─── 元の文章 ───

スポーツボウリング 村松 弘

昭和43年開業と同時に始めたスポーツボウリング、ボウリング衰退期
にも中断することなく、28年も続けています。ボウリングは夏でも冬でも、
雨でも晴れでも、昼でも夜でも、老若男女誰でもマイペースで手軽に
できる屋内スポーツです。

ジャストポケットのストライクを出した時の快音はなんともいえない爽快な
気分で、スポーツしながらストレスの解消になります。ボウリング場は
年中無休で、夜12時までの営業が普通です。

現在3ヶ所のボウリング場の会員になり、週4回のリーグに参加。NBF
(日本ボーラーズ連盟)に所属して、月に1〜2回、県内外あるいは全国
大会に遠征します。

こんなにまで夢中、熱中させてしまうボウリングの魅力とはいったいなん
なのか。たかが球転がしと言わないで下さい。長いキャリアをしても、
まだすべてを極めていないのですから。

スポーツボウリング、その奥の深さをゴルフと比較しながらお話しします。

オフィシャルハンディキャップ

ゴルフ場のメンバーとなり、スコアーカードを何枚か提出すれば、そこの
クラブのオフィシャルハンディキャップが貰え、クラス別の月例会や理事
長杯に参加でき、またプライベートコンペでも、そのハンディキヤップを
使って競技します。

ボウリングでも、ボウリング場の会員になれば、そこの公認のリーグや
トーナメントの成績からアベレージ管理をしてもらえ、ハンディキャップを
貫える。ホームセンターを指定すれば、そのセンターの成績が静岡県
ボウリング場協会に登録され、場協会公認のオフィシャルハンディ
キャップも取れる。

───

短い課題 A — ボウリングの文章で、ゴルフのオフィシャルハンディキャップを持つと参加できる、または使える競技の場をすべて挙げてください。
ボウリングの文章とリストは、互いに関係がありません。

─── 課題用リスト ───

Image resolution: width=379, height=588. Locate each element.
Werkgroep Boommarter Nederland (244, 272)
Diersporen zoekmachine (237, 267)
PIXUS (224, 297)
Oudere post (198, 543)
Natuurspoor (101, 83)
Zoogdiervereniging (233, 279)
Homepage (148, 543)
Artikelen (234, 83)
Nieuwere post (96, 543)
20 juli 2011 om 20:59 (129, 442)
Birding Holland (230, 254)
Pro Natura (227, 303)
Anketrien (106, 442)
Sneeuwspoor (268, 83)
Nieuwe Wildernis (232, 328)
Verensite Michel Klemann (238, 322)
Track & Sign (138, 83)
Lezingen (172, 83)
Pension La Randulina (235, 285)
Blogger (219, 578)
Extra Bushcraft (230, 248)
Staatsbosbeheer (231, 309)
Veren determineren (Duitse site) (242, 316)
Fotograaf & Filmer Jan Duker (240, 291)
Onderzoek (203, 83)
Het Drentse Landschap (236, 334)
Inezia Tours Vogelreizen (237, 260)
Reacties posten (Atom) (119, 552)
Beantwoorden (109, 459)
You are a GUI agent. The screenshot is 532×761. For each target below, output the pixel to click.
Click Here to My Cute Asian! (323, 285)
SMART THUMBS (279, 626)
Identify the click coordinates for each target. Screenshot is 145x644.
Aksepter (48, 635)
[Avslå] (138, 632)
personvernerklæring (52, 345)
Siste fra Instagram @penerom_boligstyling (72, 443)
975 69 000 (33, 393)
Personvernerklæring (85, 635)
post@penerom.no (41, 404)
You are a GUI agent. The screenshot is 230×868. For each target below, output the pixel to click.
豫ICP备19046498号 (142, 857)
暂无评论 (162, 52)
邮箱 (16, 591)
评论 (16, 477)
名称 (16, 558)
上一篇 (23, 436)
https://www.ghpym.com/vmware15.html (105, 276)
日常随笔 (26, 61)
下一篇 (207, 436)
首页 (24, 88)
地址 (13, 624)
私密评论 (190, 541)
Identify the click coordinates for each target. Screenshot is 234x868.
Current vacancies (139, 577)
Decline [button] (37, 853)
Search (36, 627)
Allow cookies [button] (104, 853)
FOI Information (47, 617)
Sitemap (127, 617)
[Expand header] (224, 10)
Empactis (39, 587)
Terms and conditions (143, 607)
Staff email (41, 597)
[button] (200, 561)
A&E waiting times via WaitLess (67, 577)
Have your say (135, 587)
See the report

───

短い課題 B — リストの最初の行から始め、「Nieuwe Wildernis (232, 328)」を含む行までを両端も含めて書き直してください。その際「post」を「bericht」に置き換え、それ以外は変えないでください。

完成した解答 A — クラス別の月例会、理事長杯、プライベートコンペ

完成した解答 B —
Image resolution: width=379, height=588. Locate each element.
Werkgroep Boommarter Nederland (244, 272)
Diersporen zoekmachine (237, 267)
PIXUS (224, 297)
Oudere bericht (198, 543)
Natuurspoor (101, 83)
Zoogdiervereniging (233, 279)
Homepage (148, 543)
Artikelen (234, 83)
Nieuwere bericht (96, 543)
20 juli 2011 om 20:59 (129, 442)
Birding Holland (230, 254)
Pro Natura (227, 303)
Anketrien (106, 442)
Sneeuwspoor (268, 83)
Nieuwe Wildernis (232, 328)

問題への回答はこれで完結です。